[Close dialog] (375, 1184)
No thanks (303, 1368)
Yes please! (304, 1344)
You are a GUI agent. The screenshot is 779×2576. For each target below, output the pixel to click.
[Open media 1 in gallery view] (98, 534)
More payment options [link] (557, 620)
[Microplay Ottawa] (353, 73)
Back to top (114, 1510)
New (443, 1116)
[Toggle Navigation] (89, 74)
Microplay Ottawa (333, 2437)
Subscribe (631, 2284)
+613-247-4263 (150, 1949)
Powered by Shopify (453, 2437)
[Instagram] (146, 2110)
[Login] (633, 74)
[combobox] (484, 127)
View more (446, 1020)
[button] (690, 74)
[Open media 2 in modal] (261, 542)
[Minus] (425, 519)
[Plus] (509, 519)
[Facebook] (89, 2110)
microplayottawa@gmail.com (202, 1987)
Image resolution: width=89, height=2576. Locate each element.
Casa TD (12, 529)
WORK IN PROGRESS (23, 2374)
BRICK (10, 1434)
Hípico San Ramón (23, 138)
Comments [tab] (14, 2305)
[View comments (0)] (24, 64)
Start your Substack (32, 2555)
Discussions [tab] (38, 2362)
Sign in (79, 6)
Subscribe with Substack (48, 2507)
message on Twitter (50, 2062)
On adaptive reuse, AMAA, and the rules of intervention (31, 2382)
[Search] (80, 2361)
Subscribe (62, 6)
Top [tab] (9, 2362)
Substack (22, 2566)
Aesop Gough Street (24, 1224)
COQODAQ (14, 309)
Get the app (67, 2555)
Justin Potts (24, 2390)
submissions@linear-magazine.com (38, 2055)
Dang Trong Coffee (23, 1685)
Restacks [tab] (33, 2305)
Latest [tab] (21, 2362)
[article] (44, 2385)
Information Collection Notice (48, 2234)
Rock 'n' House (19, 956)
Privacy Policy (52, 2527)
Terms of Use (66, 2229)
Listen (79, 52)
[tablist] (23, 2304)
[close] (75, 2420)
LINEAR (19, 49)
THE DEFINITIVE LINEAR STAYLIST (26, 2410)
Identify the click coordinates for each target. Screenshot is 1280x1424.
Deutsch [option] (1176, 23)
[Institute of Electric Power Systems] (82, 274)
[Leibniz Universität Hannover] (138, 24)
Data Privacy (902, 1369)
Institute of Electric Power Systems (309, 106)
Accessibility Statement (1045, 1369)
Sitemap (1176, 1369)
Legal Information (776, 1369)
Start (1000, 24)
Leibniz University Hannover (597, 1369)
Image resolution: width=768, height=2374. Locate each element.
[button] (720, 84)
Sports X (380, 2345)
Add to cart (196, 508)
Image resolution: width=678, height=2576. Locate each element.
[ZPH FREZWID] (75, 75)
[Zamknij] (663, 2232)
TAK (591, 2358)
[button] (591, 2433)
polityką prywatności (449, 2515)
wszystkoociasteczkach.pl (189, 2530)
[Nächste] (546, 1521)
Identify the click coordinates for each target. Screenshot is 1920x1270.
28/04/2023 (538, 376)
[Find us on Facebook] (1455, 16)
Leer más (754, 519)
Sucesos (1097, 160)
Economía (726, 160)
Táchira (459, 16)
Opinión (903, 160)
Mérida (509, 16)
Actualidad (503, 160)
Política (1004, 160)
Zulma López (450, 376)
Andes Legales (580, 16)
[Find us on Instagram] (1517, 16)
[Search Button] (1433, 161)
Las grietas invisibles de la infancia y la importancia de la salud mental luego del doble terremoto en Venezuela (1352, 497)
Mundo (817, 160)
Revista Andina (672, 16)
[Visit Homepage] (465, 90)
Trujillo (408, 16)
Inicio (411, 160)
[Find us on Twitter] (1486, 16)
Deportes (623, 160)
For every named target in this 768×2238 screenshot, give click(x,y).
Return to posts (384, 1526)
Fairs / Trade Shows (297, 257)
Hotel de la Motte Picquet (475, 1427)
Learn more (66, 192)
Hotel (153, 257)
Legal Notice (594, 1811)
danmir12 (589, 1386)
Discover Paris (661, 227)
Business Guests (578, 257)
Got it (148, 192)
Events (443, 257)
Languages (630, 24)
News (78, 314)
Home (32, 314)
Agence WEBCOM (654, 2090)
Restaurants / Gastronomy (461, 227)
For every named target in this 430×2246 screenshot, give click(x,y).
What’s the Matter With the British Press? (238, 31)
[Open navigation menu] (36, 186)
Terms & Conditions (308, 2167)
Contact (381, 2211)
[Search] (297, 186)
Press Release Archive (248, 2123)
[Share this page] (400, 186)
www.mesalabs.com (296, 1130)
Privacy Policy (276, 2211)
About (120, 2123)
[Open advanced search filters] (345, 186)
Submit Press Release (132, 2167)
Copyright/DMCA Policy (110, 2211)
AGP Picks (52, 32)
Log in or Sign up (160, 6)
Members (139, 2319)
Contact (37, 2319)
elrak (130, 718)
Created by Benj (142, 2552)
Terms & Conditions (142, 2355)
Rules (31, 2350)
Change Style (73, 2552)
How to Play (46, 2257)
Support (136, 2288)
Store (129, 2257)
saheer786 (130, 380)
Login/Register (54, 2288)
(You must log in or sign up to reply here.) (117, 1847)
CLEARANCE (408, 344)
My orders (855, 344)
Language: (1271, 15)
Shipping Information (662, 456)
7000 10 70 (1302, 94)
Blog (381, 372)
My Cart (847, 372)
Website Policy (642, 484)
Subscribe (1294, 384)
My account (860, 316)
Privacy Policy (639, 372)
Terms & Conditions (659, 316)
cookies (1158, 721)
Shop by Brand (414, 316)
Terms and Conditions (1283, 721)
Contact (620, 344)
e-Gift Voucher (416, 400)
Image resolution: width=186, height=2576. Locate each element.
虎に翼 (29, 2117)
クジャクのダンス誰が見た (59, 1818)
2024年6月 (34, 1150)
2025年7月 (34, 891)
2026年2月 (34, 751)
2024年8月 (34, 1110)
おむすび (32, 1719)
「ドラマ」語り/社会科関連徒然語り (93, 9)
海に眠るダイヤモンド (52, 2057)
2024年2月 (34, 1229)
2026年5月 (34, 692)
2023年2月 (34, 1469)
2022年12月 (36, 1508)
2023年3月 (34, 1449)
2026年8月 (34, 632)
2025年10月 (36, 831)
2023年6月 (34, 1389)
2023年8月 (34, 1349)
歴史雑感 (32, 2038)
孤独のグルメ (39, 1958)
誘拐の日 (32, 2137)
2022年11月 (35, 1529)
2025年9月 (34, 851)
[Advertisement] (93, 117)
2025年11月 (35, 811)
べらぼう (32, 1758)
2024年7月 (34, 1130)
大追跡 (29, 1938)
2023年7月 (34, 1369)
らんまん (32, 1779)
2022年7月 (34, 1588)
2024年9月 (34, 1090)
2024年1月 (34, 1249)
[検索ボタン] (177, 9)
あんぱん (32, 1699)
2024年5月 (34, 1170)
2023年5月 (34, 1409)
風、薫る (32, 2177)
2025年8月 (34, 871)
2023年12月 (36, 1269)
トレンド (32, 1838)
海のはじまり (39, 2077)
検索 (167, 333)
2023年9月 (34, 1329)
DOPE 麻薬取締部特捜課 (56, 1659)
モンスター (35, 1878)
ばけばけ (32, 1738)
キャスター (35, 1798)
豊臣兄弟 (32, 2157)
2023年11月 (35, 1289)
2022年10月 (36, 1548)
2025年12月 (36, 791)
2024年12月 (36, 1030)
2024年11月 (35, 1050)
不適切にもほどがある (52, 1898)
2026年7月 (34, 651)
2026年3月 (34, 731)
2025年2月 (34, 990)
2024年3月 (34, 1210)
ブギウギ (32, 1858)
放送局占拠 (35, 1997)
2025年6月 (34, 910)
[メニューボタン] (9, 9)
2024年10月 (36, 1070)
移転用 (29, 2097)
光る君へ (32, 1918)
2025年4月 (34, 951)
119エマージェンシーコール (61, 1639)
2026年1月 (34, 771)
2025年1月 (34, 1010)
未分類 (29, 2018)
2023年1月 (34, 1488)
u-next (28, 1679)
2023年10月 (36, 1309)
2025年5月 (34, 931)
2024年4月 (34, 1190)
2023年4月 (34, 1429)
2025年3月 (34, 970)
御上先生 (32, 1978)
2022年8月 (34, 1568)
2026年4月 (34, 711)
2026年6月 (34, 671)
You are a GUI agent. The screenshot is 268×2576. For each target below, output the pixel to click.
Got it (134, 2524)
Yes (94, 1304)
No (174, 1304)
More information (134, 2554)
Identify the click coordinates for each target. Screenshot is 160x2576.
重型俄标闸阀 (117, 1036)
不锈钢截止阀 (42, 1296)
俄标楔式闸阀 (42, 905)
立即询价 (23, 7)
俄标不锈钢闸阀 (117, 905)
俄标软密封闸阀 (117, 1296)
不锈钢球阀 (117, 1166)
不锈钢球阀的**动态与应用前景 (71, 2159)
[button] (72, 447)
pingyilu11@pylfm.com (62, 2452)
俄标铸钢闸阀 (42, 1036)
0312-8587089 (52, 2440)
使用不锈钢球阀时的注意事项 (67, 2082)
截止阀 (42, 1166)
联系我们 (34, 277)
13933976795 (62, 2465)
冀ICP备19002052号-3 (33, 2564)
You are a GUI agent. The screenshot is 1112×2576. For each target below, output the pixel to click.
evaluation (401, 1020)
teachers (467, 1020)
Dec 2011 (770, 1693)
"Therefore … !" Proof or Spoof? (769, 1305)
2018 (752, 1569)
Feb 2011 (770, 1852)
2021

GOAL OF THE EXERCISE: Take the lines above from the one containing "2025年4月 (34, 951)" down to the one containing "不锈钢球阀 (117, 1166)", and transcribe them exactly, both ends included.

WRITTEN ANSWER:
2025年4月 (34, 951)
119エマージェンシーコール (61, 1639)
2026年1月 (34, 771)
2025年1月 (34, 1010)
未分類 (29, 2018)
2023年1月 (34, 1488)
u-next (28, 1679)
2023年10月 (36, 1309)
2025年5月 (34, 931)
2024年4月 (34, 1190)
2023年4月 (34, 1429)
2025年3月 (34, 970)
御上先生 (32, 1978)
2022年8月 (34, 1568)
2026年4月 (34, 711)
2026年6月 (34, 671)
You are a GUI agent. The screenshot is 268×2576. For each target below, output the pixel to click.
Got it (134, 2524)
Yes (94, 1304)
No (174, 1304)
More information (134, 2554)
Identify the click coordinates for each target. Screenshot is 160x2576.
重型俄标闸阀 (117, 1036)
不锈钢截止阀 (42, 1296)
俄标楔式闸阀 (42, 905)
立即询价 (23, 7)
俄标不锈钢闸阀 (117, 905)
俄标软密封闸阀 (117, 1296)
不锈钢球阀 (117, 1166)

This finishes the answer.